Now you want to adjust the setup so that the inverter is hardwired into to 120v outlets on the trailer, and you can switch between using a shore power connection, generator connection and using the inverter to make 120v AC from your 12v 200ah battery.

If all that makes sense, here's what you could try.
Your shore power cord is probably already wired into the 120v side of power center so you could just use an adapter and plug it into the inverter. This would give you 1000W of power on the 120v side of the house. You would need to turn off your battery charger (it's just wasting energy to try and charge the battery from itself) and any large loads like AC, etc. as they would quickly exceed your 1000w available.
Check your outlets and make sure you can get power at each one, this will let you know if everything is wired into the same input on the power center.

You would add the ATS in between the shore power connection and that panel, to provide power from either source.

Don't go overboard on the inverter upgrade. As long as it handles the microwave, you don't need anything more. Typically, the larger the inverter, the larger the stand by losses. No need to burn battery when you don't need to. You aren't going to run an Air Conditioner or Heater off of a 200ah battery for long, so just keep it small and manageable.
I have a couple resources to help figure out the wiring, like mentioned below most dealer shops don't do custom work and in my short experience and the experience of others I know finding a dependable, TRUSTWORTHY dealer is insanely rare in the RV world.

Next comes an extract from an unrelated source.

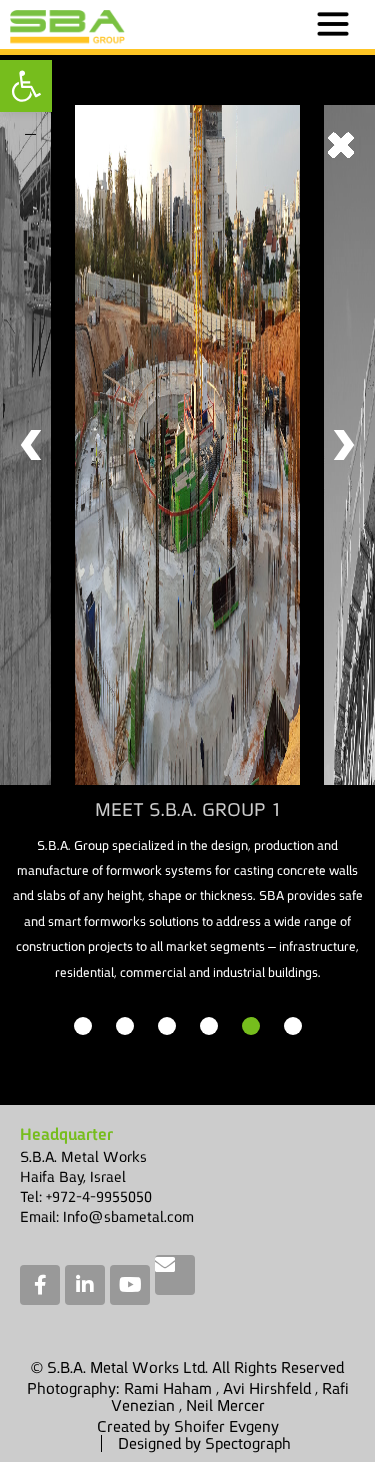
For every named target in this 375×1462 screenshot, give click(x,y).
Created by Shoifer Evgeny (188, 1426)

Yes the travel trailer came with a standard smaller 12v battery. It was small and wasn't holding a charge so I upgraded it to the 12v 200ah one. It is connected to the factory connection to the trailer systems. The solar charge controller is then attached to the same batter and the invertor as well on top. And yes I'm trying to see if the invertor can safely be plugged into shore power to power the other systems that don't typically run off the battery but shore power only. My travel trailer isn't designed like.... a toy hauler that is more designed for boondocking out in the desert to play with ORV toys. It's designed to park at RV camp sites that have shore power. Thank you for the suggestion to turn off the A/C and convertor. A quick look at the panel they both have their own breaker switch. So I will experiment turning off the convertor and still using shore power to make sure there aren't any negligible effects. As I stated in another reply, I shouldn't and don't plan on needing the A/C system during the summer and I'm trying to reduce the heat use as well. The whole goal is to be able to reduce the propane usage and use the solar as much as possible. If I need to add more panels I planned on it, as well as a second same sized battery. Per Wills advice with invertors I plan on going slightly bigger than I THINK I need so that I have plenty. The 1000w invertor I can use on the solar system on the mobile work shop and use most things so it wont go to waste. I figured a 4000w invertor for the Travel trailer would be solid to cover all my needs without hick-up. I planned on at least 4 more panels with the additional batter and the needed larger charge controller to handle the system. My main concern was running the short extension cord to the shore power (yes I have the adapter) from the invertor to power the other systems. Thank you for your input and insight.
 

Moleman65

New Member
Joined
Jan 15, 2022
Messages
7
One thing people often pay enough attention to is idle power draw of inverters. A cheap 3-4 kw inverter is likely to consume most of the power your 400 watts of panels generate just sitting there doing nothing all day. Pay attention to the idle power specs and remember it's 24x7, 50 watts for 24 hours is 1.2 kWh per day of wasted power. Better inverters waste less power, my 4 kw uses 18 watts at idle.
I appreciate the insight. IF my assumption works, it won't be idle overnight it'll be in use for the refrigeration and minor things like phone charging etc.... it would be running 24x7 so I do plan on adding extra panels and maybe an additional battery to compensate. Although Colorado gets around 300 days of sunshine a year I want to plan on having enough power to run at least a couple days comfortably. I do have a back up generator I can charge the batteries with if they do get drained too quickly.